Daniel Cressy spent much of his childhood hospitalized. Between six and twelve times a year, the pain from sickle cell disease brought him back to a hospital bed. He was diagnosed as an infant. Now, at 23, he has been declared functionally cured.
Manning Family Children's Hospital announced on June 22 that Cressy had become the first person in the Gulf South to achieve that status after receiving Casgevy, a CRISPR-based gene-editing therapy. According to Healthline, the milestone marks a significant step forward for patients living with one of the most painful and debilitating inherited blood disorders in the United States.
Sickle cell disease causes red blood cells to become rigid and crescent-shaped. That shape restricts blood flow, leading to what doctors call vaso-occlusive crises, along with organ damage, stroke, infection, and other serious complications. The disease disproportionately affects Black Americans.

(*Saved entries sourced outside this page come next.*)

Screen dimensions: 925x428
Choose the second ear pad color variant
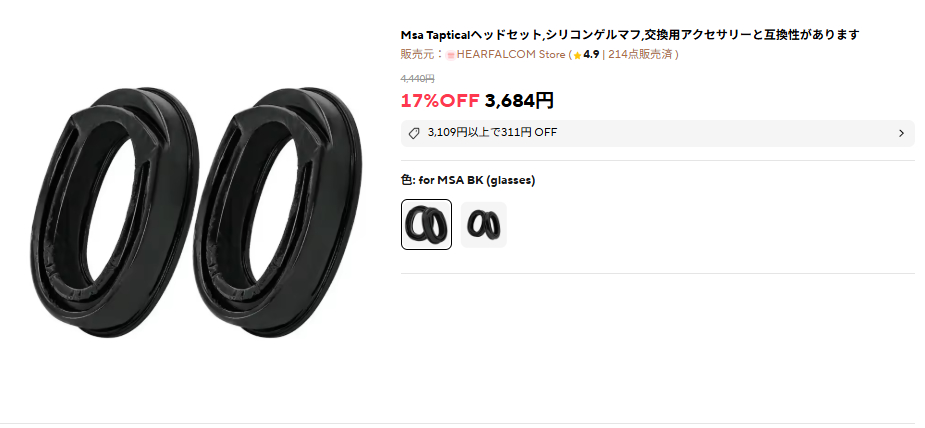(484, 225)

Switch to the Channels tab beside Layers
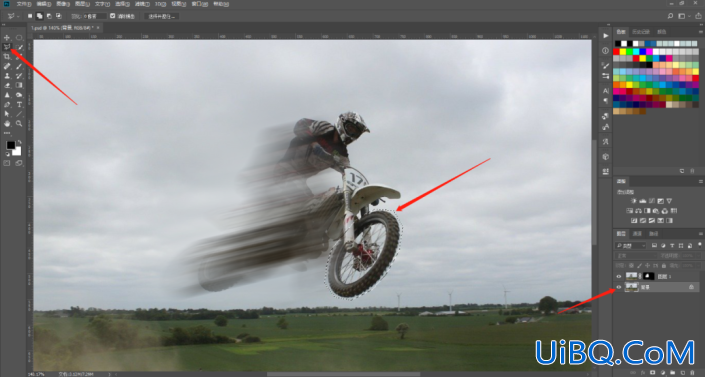637,234
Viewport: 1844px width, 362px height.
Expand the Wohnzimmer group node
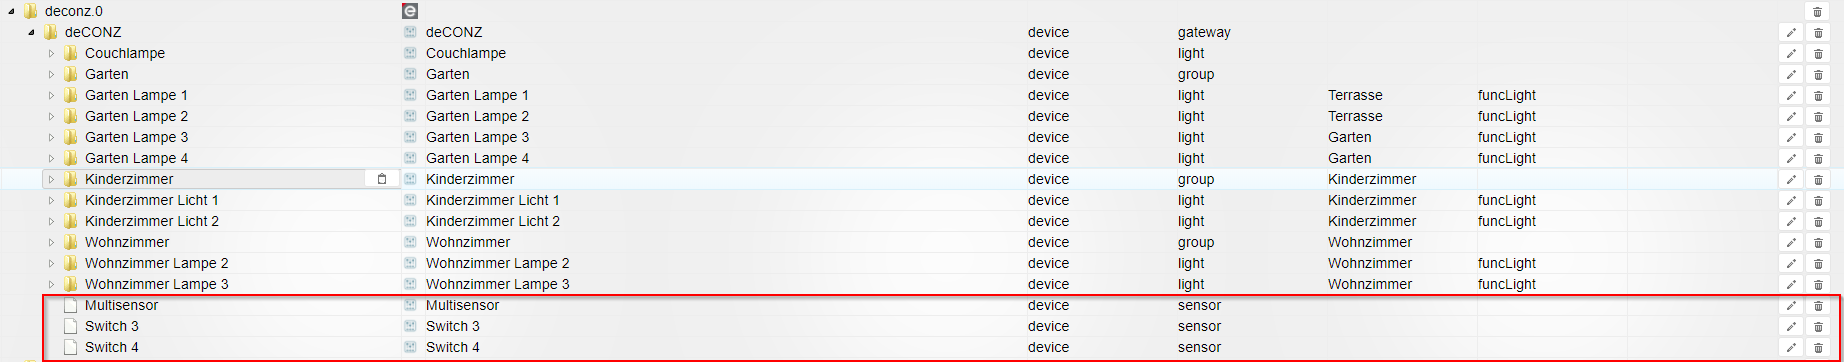click(51, 242)
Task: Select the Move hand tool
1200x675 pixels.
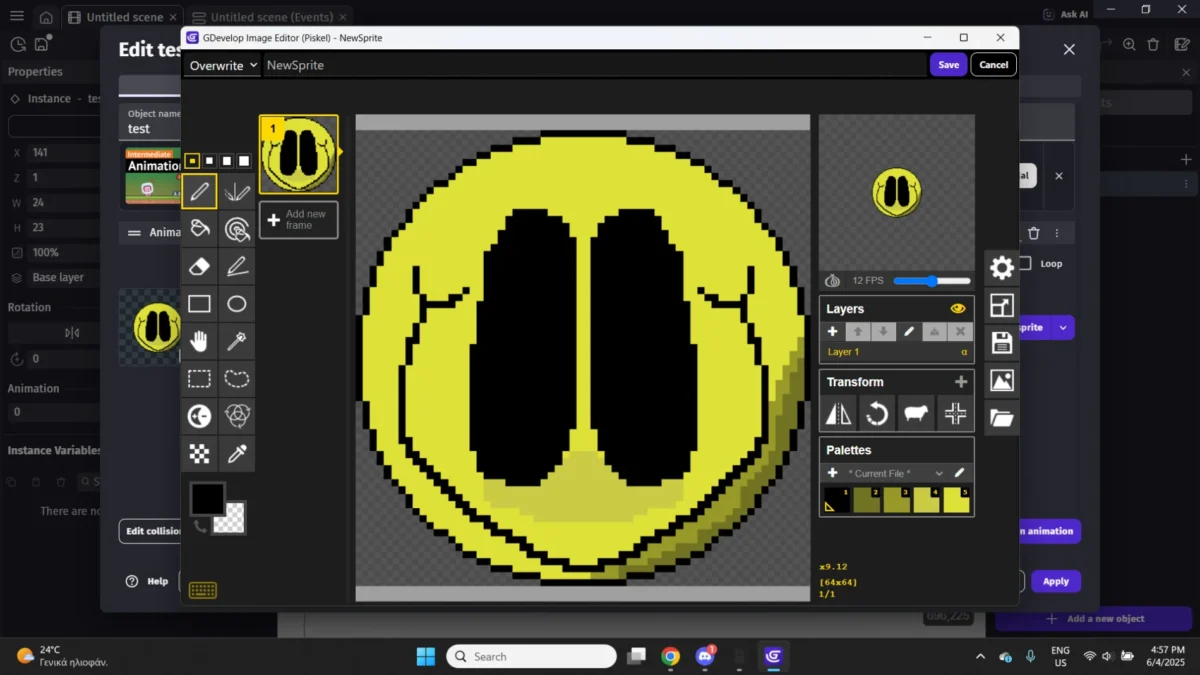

Cressy had a specific reason beyond his health to pursue treatment. He had dreamed of becoming a commercial airline pilot for years, but the Federal Aviation Administration would not medically certify him because of his diagnosis. He appealed the decision and received an answer that pointed him toward treatment. "The answer came back," Cressy said in a statement released by Manning Family Children's Hospital. "If I could cure my sickle cell disease either through a bone marrow transplant or through gene therapy, then I could become a pilot."
When Casgevy became available, Cressy chose to pursue it. The process took more than two years. It involved collecting his stem cells, undergoing chemotherapy to prepare his bone marrow, receiving an infusion of the gene-edited cells, and months of recovery and follow-up care. On June 22, he rang the ceremonial bell at Manning Family Children's Hospital to mark the end of that journey.
Casgevy works by collecting a patient's blood-forming stem cells and using CRISPR technology to modify them so they produce higher levels of fetal hemoglobin. After chemotherapy clears the way, the edited cells are returned to the body. There, they produce healthier red blood cells that are less likely to sickle and block blood flow.
Doctors use the term functionally cured rather than simply cured because the therapy is designed to prevent the painful complications that have historically defined patients' lives, not to eliminate every biological trace of the underlying condition. Patients continue to receive long-term medical follow-up after treatment.
Despite Cressy's outcome, the path to Casgevy remains closed for many patients. Cost, insurance approval, and limited access at specialized centers are barriers that have kept the therapy out of reach for large numbers of people who might otherwise qualify. Sickle cell disease affects a population that already faces significant health care disparities, and advocates have noted that the gap between what is medically possible and what is practically available remains wide.
Cressy's case draws attention to both sides of that reality. The treatment worked. It gave him back the future he had planned. Whether others can follow that same path depends on factors that medicine alone cannot resolve.